Authors: William Hjortsberg
“Glad I’m not a dentist,” the stout man stammered, unwittingly getting a good laugh as he peered at the magician’s molars. “Folks, there’s not a thing in there I can see…. Talking about under his tongue and everything. I’m satisfied his mouth is empty.”
Iris took back the flashlight. Wilma handed Houdini a brimming glass of water. “Hot work always makes me thirsty,” the magician quipped, drinking down the liquid without apparent difficulty. “Now, ladies and gentlemen, you and Mr.
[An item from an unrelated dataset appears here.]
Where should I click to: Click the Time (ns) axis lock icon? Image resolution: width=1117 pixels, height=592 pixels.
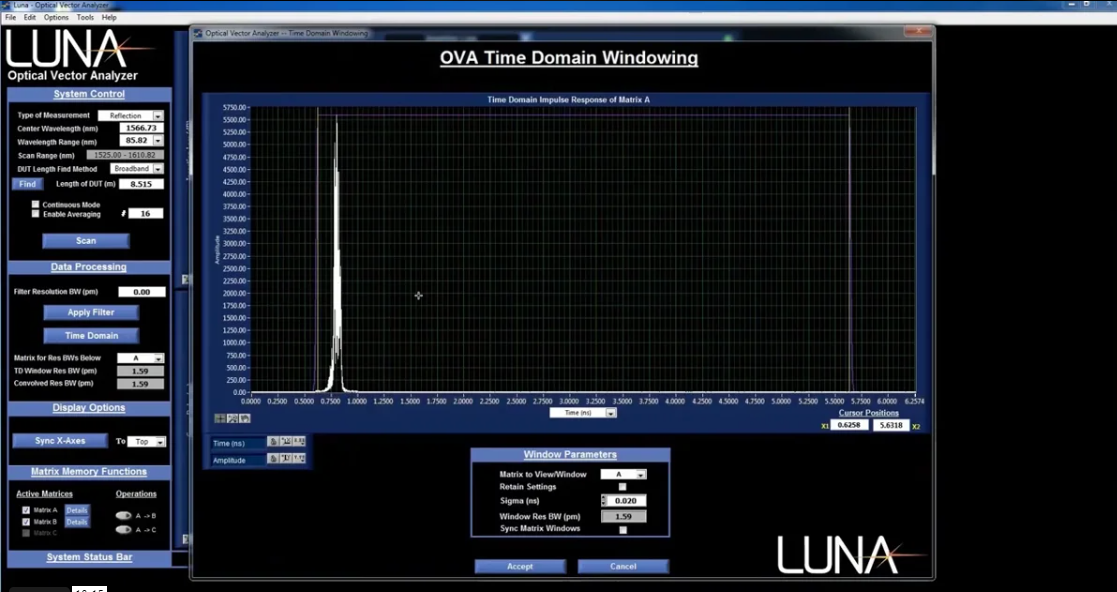click(x=272, y=442)
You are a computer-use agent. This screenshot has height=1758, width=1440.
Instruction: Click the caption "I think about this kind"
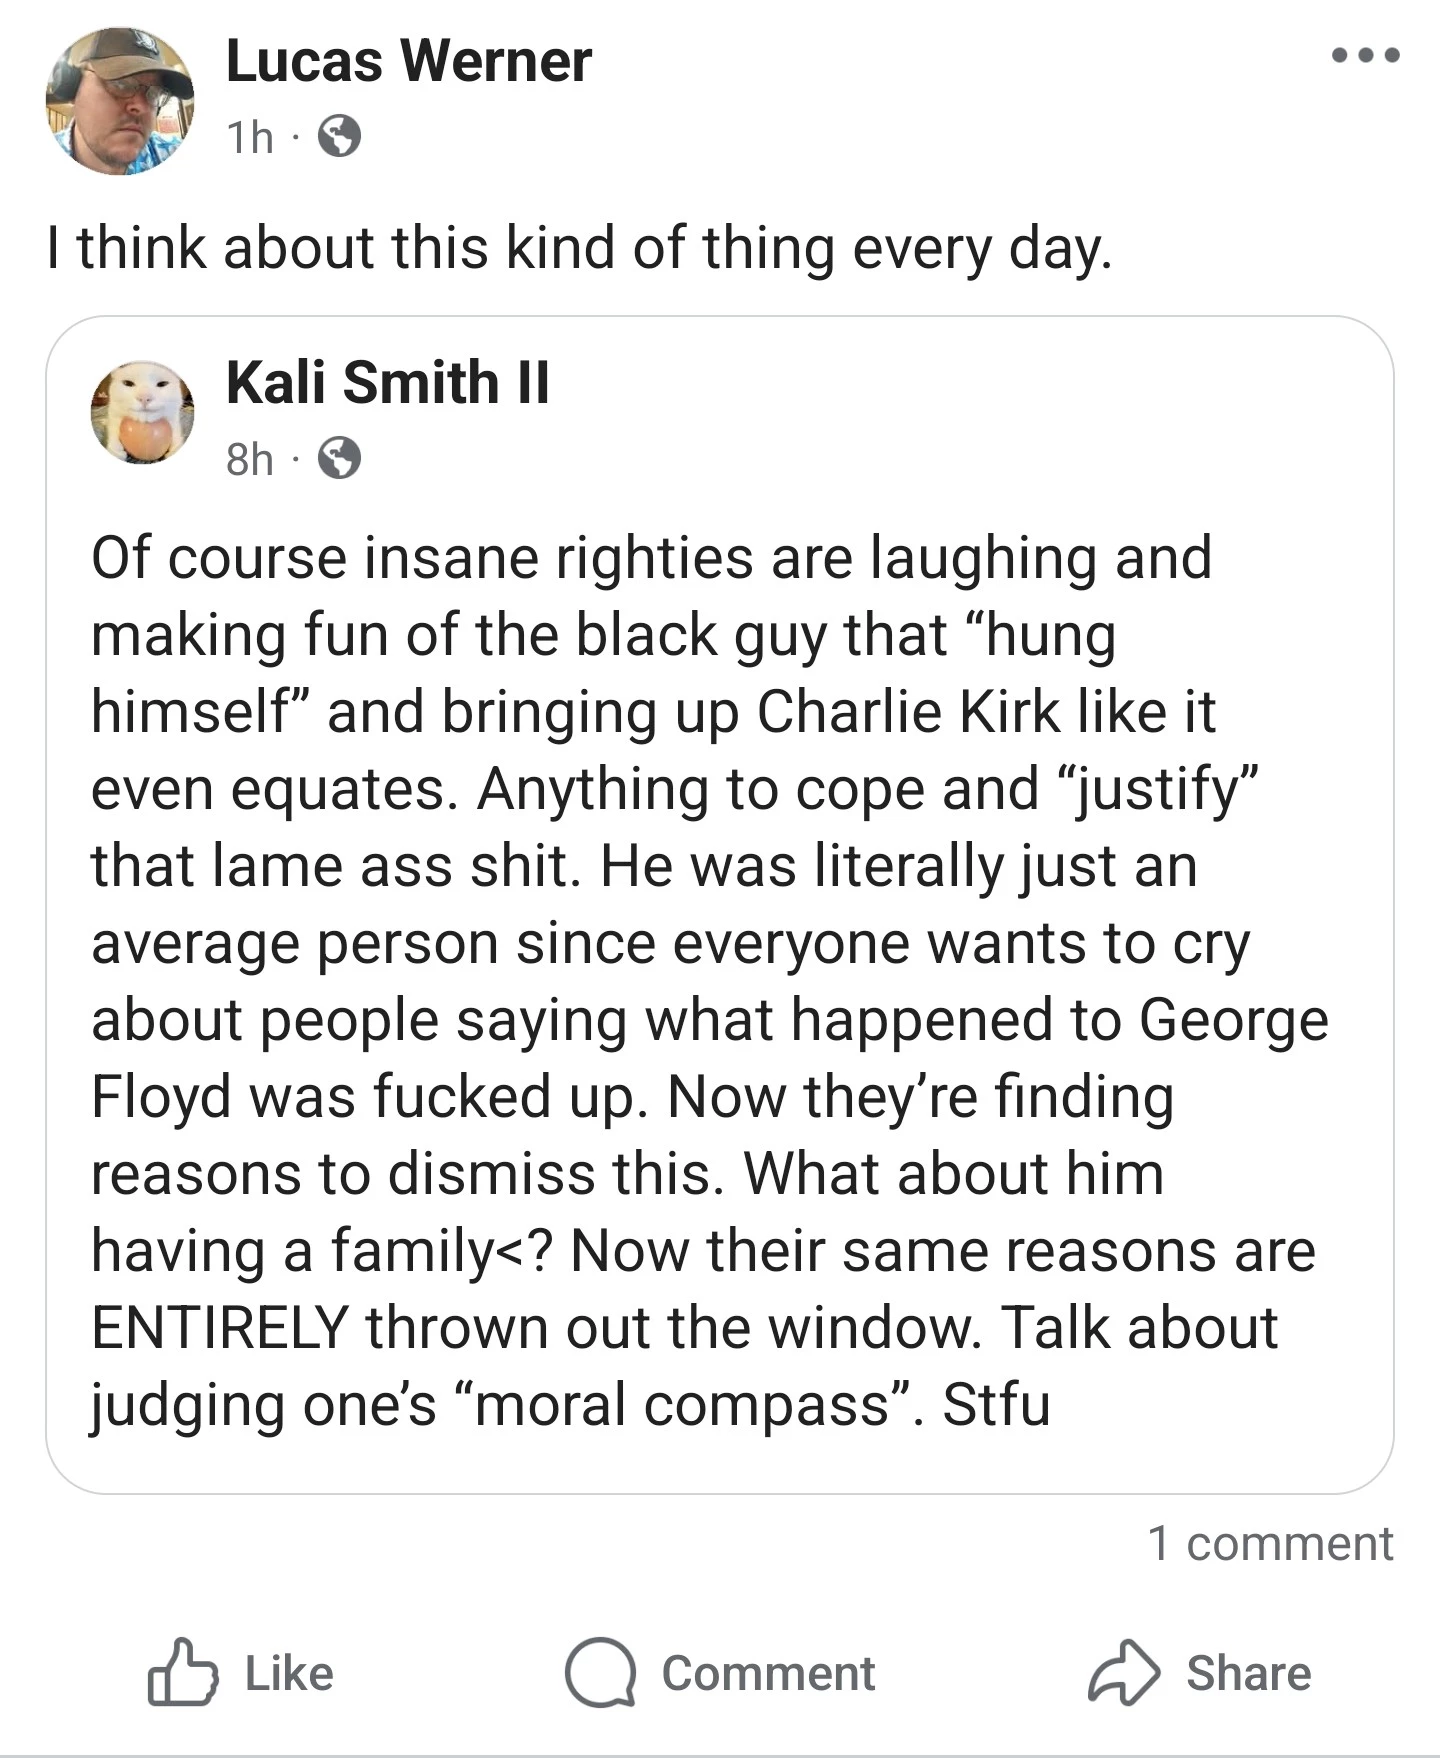click(578, 247)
Conklin have just seen me swallow a needle-book and a spool of thread. I return them to you … thusly … “
Houdini regurgitated the gag from Martinka’s. The needles and thread remained clenched in his throat. He plucked at the end of his tongue, pulling a single thread from his mouth. Threaded needles dangled every inch or so, a lethal silver fringe glittering in the spotlight. Houdini’s arm extended full length, prompting wild applause from the astonished audience.
Iris took hold of the thread and backed away from the magician, suspended needles unspooling continuously from his mouth as she gracefully crossed the stage. Houdini basked in the ovation. The cheers surged through him, more powerful than the transports of love. Iris held her slender arm high in the air, pinching the end of a fifty-foot catenary curving back to the magician’s open mouth. All along its length, hundreds and hundreds of needles winked and gleamed, flashing reflected light like fangs in the savage, ghostly smile of an invisible monster.
A
QUIET NIGHT AT THE
Twenty-ninth Precinct, unusually quiet for a Friday, although business most often picked up after the theaters let out. Manning the desk, Sergeant Heegan remembered the grand old days before Prohibition when the Tenderloin was the beat of a rookie’s dreams. Not that the payoff from the speaks wasn’t every bit as choice as back when torpedoes like Gyp the Blood and Monk Eastman brawled, bribed, and bought the house a round. Just a bit too genteel and refined nowadays to suit Heegan’s tastes. He preferred his sin out in the open.
Graft, on the other hand, needed to stay under the table, and when roly-poly Leon Fishkin waddled in off the street, bold as brass in his ritzy cashmere topcoat, offering up a thick envelope adorned with the embossed logo of the Zebra Club, the desk sergeant tossed it back in his bloated face, telling him to stick it where the sun don’t shine. Much offended, the portly bootlegger stormed out of the station house, sputtering like an overheated Tin Lizzy.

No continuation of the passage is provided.